As palavras “amor” e “adoro” estavam gastas. “Te amo” e “te adoro” derramavam-se em excesso e já causavam um certo mal estar. O silêncio se impunha de forma imperativa. Nenhuma palavra era bem vinda. Nenhum sinal de carinho ou afeto era suportado. Tudo parecia ter desandado, saturado, inflamado como uma ferida madura pronta para arrebentar sob a pele vermelha, deixando aparecer aquelas coisas estranhas e indesejáveis, que podiam ser sentidas a olho nu. E doia. A conversa era sofrida. A estranheza, cada vez maior, levava a impossibilidade de comunicação a um estado crônico.

Escrever, por um lado e por outro, implicava problemas. Quando as palavras “amor” ou “adoro” apareciam, eram sempre acompanhadas do “eu”. Eu te “adoro”, eu te “amo”. Esse “eu” aí era um problema a ser resolvido. Ele também fazia parte daquilo que desandou debaixo da pele fina.
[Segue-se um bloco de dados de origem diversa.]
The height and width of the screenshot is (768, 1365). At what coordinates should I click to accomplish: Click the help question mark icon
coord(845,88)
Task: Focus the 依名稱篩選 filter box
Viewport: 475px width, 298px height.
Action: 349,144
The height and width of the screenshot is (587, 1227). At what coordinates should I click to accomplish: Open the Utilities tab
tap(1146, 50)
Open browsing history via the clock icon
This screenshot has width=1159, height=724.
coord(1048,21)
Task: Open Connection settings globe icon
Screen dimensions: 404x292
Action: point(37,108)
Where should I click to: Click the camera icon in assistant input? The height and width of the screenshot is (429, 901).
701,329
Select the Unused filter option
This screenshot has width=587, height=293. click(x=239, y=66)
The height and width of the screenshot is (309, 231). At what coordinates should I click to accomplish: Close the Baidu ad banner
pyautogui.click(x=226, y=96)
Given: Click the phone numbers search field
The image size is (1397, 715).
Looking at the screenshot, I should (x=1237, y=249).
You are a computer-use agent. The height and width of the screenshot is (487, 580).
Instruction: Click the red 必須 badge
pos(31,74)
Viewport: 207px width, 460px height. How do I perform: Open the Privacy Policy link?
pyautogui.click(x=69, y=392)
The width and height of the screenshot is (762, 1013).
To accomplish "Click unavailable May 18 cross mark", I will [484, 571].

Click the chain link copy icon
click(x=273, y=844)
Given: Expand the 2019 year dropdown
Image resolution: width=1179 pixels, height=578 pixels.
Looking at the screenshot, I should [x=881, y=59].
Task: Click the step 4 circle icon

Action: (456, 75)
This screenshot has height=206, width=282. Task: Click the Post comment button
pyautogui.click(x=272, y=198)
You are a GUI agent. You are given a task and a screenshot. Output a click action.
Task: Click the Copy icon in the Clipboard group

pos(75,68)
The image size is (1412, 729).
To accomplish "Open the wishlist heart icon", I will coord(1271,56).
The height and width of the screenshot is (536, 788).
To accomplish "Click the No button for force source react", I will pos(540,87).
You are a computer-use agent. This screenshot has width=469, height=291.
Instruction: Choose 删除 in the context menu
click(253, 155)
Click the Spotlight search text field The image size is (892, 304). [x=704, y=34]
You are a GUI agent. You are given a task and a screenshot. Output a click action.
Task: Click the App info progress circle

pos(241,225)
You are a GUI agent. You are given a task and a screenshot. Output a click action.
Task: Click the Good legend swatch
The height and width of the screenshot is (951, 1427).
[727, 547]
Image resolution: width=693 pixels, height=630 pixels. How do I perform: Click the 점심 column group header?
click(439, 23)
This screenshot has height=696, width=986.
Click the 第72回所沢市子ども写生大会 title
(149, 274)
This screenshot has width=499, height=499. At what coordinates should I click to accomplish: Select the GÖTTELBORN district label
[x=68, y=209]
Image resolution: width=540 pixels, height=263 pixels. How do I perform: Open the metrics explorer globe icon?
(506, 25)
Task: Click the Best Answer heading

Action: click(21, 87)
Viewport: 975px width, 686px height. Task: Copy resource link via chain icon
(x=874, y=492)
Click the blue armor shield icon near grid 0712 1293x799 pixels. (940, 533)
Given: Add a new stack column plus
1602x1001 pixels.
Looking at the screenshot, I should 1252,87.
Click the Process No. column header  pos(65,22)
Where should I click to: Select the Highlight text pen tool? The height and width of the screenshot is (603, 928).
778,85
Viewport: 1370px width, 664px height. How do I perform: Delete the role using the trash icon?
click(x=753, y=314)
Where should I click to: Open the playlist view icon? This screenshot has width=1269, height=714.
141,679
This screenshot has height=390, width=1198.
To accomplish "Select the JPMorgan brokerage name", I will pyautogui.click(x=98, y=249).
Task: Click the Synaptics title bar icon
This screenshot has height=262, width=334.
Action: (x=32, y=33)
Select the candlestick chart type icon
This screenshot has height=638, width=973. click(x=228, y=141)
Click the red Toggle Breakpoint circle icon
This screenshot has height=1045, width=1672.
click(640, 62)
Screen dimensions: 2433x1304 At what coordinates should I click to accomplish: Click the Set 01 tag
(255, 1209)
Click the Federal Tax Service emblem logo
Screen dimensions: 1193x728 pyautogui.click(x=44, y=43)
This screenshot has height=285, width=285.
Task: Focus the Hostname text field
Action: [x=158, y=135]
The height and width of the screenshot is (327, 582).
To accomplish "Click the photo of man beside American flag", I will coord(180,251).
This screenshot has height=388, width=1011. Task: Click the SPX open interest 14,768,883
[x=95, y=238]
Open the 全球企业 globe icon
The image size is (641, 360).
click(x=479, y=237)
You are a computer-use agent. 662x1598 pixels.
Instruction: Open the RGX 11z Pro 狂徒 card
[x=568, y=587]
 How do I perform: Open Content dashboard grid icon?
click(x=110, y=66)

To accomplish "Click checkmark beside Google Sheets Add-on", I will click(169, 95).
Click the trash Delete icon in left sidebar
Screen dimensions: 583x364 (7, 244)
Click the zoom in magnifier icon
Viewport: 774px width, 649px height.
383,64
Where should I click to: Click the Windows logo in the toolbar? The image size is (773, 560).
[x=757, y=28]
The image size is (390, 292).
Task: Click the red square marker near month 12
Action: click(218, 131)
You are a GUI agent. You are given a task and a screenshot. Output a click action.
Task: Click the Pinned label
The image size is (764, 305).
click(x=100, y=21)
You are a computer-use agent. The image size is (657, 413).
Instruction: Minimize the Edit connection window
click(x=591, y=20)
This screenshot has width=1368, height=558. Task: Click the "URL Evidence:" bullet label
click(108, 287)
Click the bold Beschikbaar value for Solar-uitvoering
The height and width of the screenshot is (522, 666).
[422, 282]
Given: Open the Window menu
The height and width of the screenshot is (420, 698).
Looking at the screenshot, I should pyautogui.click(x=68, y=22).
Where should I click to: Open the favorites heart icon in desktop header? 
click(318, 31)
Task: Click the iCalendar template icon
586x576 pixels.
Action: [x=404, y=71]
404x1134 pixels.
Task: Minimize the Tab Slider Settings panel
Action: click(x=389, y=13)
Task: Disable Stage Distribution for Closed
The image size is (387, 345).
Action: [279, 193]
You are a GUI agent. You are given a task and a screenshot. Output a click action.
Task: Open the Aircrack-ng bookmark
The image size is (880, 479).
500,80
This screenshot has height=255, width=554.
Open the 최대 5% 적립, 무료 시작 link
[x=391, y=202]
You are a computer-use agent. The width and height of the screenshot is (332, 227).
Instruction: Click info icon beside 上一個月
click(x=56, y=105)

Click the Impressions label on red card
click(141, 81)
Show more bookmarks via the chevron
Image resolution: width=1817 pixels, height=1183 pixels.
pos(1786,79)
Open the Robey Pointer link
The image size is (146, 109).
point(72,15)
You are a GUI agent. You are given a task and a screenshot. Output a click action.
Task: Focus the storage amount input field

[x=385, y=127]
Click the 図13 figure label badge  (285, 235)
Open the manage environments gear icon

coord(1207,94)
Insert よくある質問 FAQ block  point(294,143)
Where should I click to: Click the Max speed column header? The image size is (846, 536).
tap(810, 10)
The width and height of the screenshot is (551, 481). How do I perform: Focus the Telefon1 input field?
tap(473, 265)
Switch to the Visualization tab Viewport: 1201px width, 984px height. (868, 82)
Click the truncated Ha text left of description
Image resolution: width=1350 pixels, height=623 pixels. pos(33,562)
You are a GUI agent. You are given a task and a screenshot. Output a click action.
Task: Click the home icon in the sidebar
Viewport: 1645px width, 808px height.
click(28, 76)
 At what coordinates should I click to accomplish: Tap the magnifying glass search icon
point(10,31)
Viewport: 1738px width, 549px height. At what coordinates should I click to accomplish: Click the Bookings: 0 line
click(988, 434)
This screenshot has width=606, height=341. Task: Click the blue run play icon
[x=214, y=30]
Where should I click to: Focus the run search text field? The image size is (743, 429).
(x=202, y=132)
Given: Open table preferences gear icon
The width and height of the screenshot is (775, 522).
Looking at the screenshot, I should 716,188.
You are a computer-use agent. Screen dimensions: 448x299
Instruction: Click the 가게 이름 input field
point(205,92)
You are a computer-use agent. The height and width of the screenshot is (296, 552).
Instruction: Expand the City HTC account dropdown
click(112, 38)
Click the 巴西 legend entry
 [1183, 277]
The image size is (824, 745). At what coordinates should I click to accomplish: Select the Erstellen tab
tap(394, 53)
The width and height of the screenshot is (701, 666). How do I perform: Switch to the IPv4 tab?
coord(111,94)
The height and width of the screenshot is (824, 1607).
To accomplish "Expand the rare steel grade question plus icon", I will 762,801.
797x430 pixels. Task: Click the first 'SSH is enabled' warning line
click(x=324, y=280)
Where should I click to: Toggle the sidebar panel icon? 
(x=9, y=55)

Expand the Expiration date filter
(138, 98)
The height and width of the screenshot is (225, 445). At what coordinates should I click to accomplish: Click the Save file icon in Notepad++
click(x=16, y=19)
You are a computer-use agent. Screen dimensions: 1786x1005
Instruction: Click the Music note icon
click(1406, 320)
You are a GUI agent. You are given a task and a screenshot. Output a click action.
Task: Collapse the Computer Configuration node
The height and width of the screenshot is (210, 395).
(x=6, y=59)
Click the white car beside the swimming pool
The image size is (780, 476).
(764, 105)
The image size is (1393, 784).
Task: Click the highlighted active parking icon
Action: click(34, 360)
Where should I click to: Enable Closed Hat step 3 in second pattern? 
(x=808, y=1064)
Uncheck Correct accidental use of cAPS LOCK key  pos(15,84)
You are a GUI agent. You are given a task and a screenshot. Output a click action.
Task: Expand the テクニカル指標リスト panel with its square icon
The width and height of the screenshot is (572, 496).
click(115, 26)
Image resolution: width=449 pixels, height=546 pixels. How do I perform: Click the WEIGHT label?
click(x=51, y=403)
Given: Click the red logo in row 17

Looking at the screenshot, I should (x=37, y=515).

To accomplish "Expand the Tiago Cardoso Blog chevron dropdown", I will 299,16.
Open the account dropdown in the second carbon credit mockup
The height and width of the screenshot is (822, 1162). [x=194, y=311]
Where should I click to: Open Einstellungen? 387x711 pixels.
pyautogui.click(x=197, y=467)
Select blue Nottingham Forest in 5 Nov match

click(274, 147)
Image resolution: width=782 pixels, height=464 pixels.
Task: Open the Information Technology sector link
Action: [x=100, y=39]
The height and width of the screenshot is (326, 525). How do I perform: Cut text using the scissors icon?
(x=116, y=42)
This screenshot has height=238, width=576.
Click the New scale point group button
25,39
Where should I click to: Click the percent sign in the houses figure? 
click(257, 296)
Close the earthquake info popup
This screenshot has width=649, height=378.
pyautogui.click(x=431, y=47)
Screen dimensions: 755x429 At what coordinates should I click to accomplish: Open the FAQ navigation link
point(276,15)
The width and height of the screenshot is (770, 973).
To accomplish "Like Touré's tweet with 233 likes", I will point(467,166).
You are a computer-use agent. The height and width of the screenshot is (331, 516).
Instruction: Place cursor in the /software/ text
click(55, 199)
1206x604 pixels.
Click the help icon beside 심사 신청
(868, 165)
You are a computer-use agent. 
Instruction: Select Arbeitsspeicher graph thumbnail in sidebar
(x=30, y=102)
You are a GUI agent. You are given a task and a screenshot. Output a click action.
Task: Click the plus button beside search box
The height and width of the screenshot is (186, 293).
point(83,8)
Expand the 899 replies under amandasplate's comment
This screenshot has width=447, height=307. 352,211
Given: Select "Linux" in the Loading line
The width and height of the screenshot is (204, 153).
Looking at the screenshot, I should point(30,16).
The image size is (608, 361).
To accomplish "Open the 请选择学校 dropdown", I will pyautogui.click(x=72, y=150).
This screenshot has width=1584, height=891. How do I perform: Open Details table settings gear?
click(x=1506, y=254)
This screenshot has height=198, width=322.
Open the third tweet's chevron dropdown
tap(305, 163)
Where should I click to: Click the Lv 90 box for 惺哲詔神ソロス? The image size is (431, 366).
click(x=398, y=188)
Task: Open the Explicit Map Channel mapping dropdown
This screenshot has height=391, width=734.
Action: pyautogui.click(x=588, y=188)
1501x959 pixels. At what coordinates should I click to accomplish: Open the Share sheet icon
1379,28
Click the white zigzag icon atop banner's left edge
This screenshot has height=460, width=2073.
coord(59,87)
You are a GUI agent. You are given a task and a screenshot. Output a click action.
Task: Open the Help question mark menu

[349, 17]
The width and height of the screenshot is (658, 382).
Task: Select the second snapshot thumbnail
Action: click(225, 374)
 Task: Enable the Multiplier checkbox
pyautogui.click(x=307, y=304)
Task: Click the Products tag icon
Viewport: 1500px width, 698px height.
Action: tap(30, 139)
A pontuação era uma sofrimento particular, enlouquecedor e, talvez, o maior deles. O sofrimento, as dúvidas por não saber usar os estranhos sinais, ocupava a maior parte do trabalho. Não era fácil encontrar e dizer, com certa felicidade e alguma economia, as palavras disponíveis. Pontos e vírgulas, travessões, interrogações, vírgulas e reticências formavam a linha de frente do desafio. O uso excessivo de pontos, de frases curtas, deixava o texto truncado e confuso. Qualquer especialista em linguística, ou um bom piscólogo, veria logo que as “falhas” no estilo revelavam uma inconsistência, as palavras não se firmavam.